その日の夕方六時頃だったか、「塾長、そろそろ時間ですね」と沢井多恵が言い、「そうだな、そろそろ出かけようか、歩いていけば丁度いい時間だろう」と文夫が答え、「塾長、すみませんががストーブの栓お願いします」と、ストーブから比較的近いソファに座ってその夜の祝賀バーティの予定表に目を通している文夫に多恵が言ったのだ。
あのとき、「ああいいよ」と応えてすぐ腰を上げ、まずストーブのスイッチを閉にして、それから二~三歩歩いてガスの元栓を閉めたはずだ。いや、はずではない。二つとも確実に閉めたのだ。
そのときの指の感触だっていまだに思い出せる。それからドア近くにあるロッカーからう上着を取り出し、既に外で待っていた多恵とともにパーティ会場へと向かったのだ。
そして昨日は日曜日。誰も事務所へはやってこない。なのにどうしてガスの栓が開いていたのか。
泥棒だろうか? 盗みに入ったものの、お金もその他のめぼしい物が何もなかったので、腹いせにやったのだろうか? いや、そんなことはないだろう。さっきチラッと部屋を見たけど、別に物色された形跡はなかったようだし。とすればいったい誰が?
文夫は歩道のイチョウの木に背をもたせかけ、ときおり顔をあげて四階の事務所に目を向けながら、つい今しがたの動転した気持ちから少しだけ落ち着きを取り戻して、この思いがけない事故について、あれこれ考えていた。
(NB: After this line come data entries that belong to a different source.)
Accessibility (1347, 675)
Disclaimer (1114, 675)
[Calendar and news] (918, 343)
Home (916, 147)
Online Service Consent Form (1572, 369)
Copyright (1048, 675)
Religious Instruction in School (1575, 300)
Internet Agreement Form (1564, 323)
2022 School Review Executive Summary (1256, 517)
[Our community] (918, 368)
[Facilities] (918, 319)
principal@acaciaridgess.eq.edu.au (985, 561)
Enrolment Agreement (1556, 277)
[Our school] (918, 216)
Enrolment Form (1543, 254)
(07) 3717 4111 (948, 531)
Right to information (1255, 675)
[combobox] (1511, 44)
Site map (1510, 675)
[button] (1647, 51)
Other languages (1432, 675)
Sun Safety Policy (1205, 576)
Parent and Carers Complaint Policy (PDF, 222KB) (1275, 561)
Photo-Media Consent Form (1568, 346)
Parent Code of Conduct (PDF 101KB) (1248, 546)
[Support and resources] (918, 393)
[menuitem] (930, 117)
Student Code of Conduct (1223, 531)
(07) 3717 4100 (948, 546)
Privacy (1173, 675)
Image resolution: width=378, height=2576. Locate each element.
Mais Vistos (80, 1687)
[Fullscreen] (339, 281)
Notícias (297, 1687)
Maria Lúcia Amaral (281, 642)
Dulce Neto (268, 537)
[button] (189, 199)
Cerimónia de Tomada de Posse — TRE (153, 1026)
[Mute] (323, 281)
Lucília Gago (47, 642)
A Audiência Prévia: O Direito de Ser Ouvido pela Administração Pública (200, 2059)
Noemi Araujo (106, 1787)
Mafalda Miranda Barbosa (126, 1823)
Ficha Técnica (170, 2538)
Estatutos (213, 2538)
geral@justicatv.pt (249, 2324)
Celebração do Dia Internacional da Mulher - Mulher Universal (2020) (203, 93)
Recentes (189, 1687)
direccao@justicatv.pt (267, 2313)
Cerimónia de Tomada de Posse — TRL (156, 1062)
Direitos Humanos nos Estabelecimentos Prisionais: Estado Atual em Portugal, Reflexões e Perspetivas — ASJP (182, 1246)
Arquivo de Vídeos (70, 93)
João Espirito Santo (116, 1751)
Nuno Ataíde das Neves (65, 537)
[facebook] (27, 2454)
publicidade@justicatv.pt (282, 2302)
「塾長、どうされたんですか。そんなところにボンヤリ立って」
斜め後ろのほうからふいに聞き覚えのある声がして、振り向くと沢井多恵が清々しさの中に少し怪訝そうな表情を浮かべて立っていた。
「ああ沢井くん。 よ、よくきてくれた」
「よく来てくれたなんて、おかしいですわ、塾長。今はいつもわたしが出勤してくる時間ですよ」
「そ、そうだったね。いや、さっきまで気が動転していたもので、つい。 沢井くん、実は大変なことがあったんだよ。ほら四階の事務所の窓を見てごらん。ドアを全部開け放っているだろう」
「えっ、ええ。でもどうしてなんですか?」
文夫に促されて四階を見上げたあと、多恵がさっきより更に怪訝そうな表情で尋ねた。
「ガスだよ。ガスが充満していたんだよ。部屋いっぱいに」
「ガスが? それガス漏れなんですか?」
「ガス漏れなんてものじゃない。栓が完全に開け放たれていて、ぼくが部屋に入ったときはシューシューと音を立ててすごい勢いで噴出してたんだよ」
「ど、どうしてそんなことが」
多恵の顔は怪訝な表情から驚きの表情に変わっており、それだけ言うと、睨むように文夫の顔を正面からじっと見ていた。